◆ **EXERCICES À FAIRE**
**1.** Dites si chacune des affirmations suivantes s'accorde avec le texte sur l'enquête criminelle, en répondant par oui ou par non et en citant mot pour mot le passage qui tranche. (a) Les six douilles percutées proviennent toutes de la même arme de calibre 9 mm. (b) La clef de la pièce où a été commis le crime a été retrouvée. (c) Les paysans berrichons acceptent volontiers de témoigner.
**2.** Prolongez le texte sur l'enquête criminelle à partir de sa dernière phrase.

◆ **TEXTE FOURNI**
★ ★ ★

Le Parquet à Châteauroux demande le concours de la police judiciaire de Limoges. Plusieurs commissaires et commissaires-inspecteurs sont dépêchés et procèdent aux constatations d’usage, dont le commissaire Georges Daraud qui peu de temps après sera également chargé de l'affaire Mis et Thiennot à Saint-Michel-en-Brenne[3].

L'enquête

Six douilles percutées sont trouvées sur la scène du crime ainsi que deux non percutées[4].

Le procès-verbal des gendarmes souligne la situation relativement isolée de la ferme, décrit les trois pièces d’habitation et souligne que « la porte de la pièce où a été commis le crime est fermée à clef. La clef a été enlevée et n’a pu être retrouvée… La fenêtre a une vitre brisée... »[réf. souhaitée].

Malgré le désordre régnant dans la pièce et les armoires fouillées, rien ne laissait supposer qu’il y ait eu lutte[5]. Étonnamment, les limiers de la PJ ne vont pas rechercher tout de suite quelle arme a tiré ces douilles. Un armurier confirme juste que les six douilles proviennent de la même arme de calibre 9 mm. Le commissaire Daraud parle d’un revolver... Deux ans plus tard, on saura qu’il s’agit d’une mitraillette Sten[6].

Le meurtre de cette famille modeste, vivant entourée de la considération générale, est inexplicable. L’hypothèse du vol semble peu plausible tant la situation de cette famille était précaire[7]. On écarte le crime de rôdeur, de vengeance sur affaire personnelle à la suite de quelque querelle avec un ancien légionnaire se trouvant à l’heure du crime à Sidi-Bel-Abbès. Ce dernier est rapidement mis hors de cause[8].

L’enquête se poursuit par des interrogatoires. Les paysans berrichons se montrent peu loquaces et réticents à apporter des témoignages. Plusieurs hypothèses sont évoquées mais n’aboutissent sur rien.

De nouveaux indices apparaissent lorsqu’un autre ouvrier agricole, employé comme Kléber Carteron à la ferme des Paisseaux, relate les craintes exprimées par Carteron l’hiver précédent. À deux reprises Carteron rapporte avoir été suivi sur le chemin de terre qu’il empruntait pour regagner son domicile[réf. souhaitée].

★ ★ ★

◆ **LISTE DES ENREGISTREMENTS**
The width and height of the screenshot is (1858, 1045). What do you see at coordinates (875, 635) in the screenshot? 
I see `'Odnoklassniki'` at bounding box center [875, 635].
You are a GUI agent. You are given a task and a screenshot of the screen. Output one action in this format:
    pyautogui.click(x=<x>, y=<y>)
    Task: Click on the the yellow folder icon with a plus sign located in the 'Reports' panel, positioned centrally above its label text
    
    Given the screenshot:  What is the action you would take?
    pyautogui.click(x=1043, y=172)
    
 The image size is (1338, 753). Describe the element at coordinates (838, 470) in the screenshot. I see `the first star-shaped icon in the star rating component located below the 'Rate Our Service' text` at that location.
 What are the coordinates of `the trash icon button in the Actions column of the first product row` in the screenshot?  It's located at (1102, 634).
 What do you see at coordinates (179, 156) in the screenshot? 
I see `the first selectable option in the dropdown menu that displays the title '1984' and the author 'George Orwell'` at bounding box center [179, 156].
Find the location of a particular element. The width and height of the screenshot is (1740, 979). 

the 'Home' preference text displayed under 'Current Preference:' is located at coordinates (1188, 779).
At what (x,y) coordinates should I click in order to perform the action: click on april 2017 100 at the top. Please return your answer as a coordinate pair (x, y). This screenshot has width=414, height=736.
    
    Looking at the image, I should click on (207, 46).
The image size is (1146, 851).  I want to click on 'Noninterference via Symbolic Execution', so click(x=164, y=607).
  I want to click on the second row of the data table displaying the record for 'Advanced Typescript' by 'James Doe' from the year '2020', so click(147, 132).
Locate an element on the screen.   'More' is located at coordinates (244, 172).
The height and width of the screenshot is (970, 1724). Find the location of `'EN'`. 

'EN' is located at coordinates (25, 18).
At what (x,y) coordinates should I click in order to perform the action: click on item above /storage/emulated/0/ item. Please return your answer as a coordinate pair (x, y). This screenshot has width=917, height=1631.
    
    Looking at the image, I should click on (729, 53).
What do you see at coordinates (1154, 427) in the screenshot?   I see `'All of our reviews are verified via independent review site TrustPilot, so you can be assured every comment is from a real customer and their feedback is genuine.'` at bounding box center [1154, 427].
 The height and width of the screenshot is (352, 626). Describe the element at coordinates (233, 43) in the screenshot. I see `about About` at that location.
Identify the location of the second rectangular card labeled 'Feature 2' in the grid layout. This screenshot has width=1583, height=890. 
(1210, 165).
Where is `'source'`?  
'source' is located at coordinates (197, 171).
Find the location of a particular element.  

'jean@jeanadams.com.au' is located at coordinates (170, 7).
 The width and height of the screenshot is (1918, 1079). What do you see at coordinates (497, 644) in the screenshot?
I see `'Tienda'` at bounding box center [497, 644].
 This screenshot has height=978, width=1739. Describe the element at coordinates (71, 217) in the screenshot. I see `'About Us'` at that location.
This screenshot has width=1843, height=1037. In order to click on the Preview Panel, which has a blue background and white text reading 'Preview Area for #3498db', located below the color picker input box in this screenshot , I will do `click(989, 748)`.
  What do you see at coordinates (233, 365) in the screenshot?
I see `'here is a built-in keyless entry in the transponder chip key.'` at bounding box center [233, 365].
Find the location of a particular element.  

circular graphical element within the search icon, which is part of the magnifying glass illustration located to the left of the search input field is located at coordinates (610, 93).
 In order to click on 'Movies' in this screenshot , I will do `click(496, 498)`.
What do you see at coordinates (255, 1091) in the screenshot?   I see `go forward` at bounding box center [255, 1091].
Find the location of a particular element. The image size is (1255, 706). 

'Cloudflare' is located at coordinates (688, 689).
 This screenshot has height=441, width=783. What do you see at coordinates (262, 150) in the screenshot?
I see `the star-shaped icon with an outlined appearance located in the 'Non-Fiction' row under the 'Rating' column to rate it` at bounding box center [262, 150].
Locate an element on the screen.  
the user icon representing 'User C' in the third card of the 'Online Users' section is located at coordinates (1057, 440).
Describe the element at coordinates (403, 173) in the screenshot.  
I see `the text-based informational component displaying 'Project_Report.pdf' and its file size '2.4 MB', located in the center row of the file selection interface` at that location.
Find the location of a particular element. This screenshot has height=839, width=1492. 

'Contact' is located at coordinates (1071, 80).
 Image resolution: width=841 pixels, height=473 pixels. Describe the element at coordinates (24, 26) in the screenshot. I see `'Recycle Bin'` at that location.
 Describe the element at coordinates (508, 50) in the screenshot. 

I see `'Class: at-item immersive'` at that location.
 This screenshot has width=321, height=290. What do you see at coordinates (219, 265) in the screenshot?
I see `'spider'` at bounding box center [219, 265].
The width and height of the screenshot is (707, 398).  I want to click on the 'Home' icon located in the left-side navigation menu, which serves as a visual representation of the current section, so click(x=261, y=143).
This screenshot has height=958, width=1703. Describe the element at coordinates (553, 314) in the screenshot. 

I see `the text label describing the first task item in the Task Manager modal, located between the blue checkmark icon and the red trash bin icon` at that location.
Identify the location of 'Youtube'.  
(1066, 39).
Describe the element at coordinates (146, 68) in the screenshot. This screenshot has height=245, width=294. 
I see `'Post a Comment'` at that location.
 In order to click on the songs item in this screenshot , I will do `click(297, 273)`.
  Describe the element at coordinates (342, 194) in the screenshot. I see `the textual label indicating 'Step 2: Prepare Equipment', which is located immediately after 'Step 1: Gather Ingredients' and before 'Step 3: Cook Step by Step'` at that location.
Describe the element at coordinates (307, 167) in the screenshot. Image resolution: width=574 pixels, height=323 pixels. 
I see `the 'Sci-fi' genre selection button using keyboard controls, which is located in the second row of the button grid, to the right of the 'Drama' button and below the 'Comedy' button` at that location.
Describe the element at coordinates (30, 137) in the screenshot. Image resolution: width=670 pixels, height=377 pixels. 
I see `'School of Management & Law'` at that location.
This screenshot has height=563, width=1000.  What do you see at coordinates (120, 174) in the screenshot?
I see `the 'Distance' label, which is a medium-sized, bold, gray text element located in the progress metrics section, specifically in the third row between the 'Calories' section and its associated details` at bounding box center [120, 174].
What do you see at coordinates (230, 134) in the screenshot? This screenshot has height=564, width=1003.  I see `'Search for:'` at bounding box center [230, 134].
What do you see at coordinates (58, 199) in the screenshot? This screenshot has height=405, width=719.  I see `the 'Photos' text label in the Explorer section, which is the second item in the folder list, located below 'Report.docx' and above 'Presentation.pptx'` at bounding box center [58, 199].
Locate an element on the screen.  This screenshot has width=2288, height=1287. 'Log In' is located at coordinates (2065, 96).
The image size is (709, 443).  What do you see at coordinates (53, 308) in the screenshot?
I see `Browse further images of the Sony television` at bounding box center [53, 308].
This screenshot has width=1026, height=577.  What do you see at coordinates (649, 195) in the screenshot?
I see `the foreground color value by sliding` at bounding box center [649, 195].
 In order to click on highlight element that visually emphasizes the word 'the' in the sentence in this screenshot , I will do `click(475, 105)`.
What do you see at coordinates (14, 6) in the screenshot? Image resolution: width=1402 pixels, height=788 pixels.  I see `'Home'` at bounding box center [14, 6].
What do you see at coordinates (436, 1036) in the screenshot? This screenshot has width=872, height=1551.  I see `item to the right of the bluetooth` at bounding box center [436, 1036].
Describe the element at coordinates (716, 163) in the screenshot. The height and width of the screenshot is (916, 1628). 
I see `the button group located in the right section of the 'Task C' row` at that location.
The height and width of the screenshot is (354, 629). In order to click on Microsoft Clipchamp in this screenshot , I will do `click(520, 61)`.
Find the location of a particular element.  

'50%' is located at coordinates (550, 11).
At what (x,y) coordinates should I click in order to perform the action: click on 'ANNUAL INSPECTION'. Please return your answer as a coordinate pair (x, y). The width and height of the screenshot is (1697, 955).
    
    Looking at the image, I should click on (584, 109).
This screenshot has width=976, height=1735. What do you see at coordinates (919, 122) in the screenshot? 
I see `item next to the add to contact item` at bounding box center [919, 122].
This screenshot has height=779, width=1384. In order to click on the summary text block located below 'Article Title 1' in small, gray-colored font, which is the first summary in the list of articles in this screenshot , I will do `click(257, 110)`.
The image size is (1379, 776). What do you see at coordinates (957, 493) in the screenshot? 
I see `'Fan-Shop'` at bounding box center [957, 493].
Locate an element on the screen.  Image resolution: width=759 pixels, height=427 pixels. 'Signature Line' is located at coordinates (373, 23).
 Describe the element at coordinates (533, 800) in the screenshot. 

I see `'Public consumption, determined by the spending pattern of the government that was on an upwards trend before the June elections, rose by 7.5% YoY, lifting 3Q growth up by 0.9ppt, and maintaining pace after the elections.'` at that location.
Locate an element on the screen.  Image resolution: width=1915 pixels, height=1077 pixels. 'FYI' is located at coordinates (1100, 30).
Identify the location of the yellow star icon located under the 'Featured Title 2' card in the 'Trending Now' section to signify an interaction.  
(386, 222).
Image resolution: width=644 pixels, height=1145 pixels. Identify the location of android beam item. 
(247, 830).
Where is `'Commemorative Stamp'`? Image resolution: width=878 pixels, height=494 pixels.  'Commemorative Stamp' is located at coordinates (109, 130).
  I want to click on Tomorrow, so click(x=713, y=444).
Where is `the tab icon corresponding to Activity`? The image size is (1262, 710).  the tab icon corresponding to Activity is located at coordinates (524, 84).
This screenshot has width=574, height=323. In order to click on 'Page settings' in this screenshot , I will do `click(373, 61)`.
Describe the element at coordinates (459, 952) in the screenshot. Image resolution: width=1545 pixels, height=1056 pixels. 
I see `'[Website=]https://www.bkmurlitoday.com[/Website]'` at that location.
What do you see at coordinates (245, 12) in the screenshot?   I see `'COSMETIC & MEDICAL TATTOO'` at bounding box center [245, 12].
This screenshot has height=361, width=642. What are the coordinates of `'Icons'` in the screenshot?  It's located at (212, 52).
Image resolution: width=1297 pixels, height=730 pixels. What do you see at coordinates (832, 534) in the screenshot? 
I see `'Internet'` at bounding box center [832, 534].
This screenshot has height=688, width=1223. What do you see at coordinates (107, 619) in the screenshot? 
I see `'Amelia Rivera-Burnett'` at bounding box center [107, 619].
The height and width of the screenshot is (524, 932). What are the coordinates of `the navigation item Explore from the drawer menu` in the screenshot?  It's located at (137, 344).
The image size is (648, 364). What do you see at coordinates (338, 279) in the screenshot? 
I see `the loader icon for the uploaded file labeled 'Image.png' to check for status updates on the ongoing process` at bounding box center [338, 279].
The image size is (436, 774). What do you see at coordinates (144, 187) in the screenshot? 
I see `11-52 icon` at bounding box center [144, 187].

★ ★ ★

◆ **CORRIGÉ DES EXERCICES**
**1.**
(a) Oui : « Un armurier confirme juste que les six douilles proviennent de la même arme de calibre 9 mm. »
(b) Non : « La clef a été enlevée et n’a pu être retrouvée »
(c) Non : « Les paysans berrichons se montrent peu loquaces et réticents à apporter des témoignages. »

**2.**
À quelques centaines de mètres près de la forêt domaniale toute proche, on découvre une musette qui a appartenu à Carteron avec un cahier d’écolier, puis onze jours plus tard un bûcheron découvre un abri de fortune dans la forêt. On peut relier d’un trait la ferme du crime, le lieu où la musette a été retrouvée et la cachette en coupant à travers champs[réf. souhaitée].

En même temps la rumeur publique évoque « une affaire de maquis ». Kléber Carteron, braconnier à ses heures, aurait surpris des maquisards détournant un butin parachuté dans la forêt toute proche. Or la mitraillette Sten est justement le type d’arme qui était parachutée pour les maquis[3].

En , un dernier rapport de Daraud clôt momentanément l’affaire sans trouver ni mobile ni coupable[3].

Nouvelle enquête

L’enquête sera confiée ensuite à la police d’Orléans en 1948, René Rolland est mis sur la piste politique[3].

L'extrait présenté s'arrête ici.